» **What to work on**
Whenever a line of the records below contains the word "Italia", copy that line.

[Dataset excerpts]
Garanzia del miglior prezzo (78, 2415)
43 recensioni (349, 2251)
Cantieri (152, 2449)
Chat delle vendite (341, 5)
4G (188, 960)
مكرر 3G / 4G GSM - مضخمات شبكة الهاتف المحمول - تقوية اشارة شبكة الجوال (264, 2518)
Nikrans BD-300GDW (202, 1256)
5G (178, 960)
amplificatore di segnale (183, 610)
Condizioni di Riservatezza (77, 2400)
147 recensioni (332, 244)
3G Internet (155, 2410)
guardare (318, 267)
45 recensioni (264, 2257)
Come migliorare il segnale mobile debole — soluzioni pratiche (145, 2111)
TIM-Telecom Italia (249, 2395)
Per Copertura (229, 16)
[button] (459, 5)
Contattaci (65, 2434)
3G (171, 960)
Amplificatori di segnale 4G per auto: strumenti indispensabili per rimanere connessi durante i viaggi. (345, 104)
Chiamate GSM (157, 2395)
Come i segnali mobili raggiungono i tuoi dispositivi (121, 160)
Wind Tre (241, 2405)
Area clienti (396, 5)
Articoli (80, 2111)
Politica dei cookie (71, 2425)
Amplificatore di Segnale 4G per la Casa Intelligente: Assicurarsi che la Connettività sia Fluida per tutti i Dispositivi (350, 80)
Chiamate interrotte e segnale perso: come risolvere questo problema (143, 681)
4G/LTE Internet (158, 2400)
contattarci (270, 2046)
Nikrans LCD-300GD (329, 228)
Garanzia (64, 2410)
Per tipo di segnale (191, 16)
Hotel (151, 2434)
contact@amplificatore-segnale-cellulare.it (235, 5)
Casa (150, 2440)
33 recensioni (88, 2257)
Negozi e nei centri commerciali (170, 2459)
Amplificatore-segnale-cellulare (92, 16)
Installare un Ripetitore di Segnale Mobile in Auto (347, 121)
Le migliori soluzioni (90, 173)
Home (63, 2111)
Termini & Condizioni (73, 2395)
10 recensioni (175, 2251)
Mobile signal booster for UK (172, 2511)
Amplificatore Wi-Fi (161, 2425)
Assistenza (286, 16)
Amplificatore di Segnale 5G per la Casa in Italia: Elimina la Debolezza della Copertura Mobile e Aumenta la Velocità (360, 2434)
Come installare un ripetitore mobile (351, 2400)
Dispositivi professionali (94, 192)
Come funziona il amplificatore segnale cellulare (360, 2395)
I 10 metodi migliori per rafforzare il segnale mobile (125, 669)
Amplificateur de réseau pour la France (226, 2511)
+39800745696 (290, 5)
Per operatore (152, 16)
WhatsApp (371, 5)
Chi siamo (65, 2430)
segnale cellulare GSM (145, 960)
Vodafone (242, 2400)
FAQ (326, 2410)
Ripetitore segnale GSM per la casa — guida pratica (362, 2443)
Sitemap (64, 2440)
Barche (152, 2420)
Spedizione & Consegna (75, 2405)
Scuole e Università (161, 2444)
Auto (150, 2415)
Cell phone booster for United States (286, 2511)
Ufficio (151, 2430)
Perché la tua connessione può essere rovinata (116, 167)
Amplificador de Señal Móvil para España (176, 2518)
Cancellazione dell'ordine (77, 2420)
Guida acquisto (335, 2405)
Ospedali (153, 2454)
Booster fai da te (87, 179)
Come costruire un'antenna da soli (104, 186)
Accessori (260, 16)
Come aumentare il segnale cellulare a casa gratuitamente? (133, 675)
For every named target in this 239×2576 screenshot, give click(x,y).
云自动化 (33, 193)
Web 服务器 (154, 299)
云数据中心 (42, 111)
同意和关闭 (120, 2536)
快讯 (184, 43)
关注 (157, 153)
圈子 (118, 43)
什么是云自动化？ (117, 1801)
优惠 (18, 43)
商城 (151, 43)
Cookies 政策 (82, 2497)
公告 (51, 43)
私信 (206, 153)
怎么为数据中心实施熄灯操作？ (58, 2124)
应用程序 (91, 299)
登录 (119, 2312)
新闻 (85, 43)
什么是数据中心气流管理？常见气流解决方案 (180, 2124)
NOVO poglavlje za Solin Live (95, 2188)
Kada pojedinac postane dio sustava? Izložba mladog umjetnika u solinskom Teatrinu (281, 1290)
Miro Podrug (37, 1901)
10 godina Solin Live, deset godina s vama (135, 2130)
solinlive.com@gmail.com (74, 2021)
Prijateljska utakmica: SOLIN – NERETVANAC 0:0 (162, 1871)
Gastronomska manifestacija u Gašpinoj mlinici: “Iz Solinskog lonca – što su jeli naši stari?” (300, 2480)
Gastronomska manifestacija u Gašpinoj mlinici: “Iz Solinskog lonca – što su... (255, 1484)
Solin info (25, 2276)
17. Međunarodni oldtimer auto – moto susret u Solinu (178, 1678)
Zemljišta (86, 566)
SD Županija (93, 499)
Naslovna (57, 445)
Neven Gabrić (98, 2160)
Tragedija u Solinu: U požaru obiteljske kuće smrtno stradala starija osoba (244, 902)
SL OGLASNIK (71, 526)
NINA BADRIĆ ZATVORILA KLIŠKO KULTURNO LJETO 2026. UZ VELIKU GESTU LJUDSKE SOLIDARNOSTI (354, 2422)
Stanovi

» **Completed task**
TIM-Telecom Italia (249, 2395)
Amplificatore di Segnale 5G per la Casa in Italia: Elimina la Debolezza della Copertura Mobile e Aumenta la Velocità (360, 2434)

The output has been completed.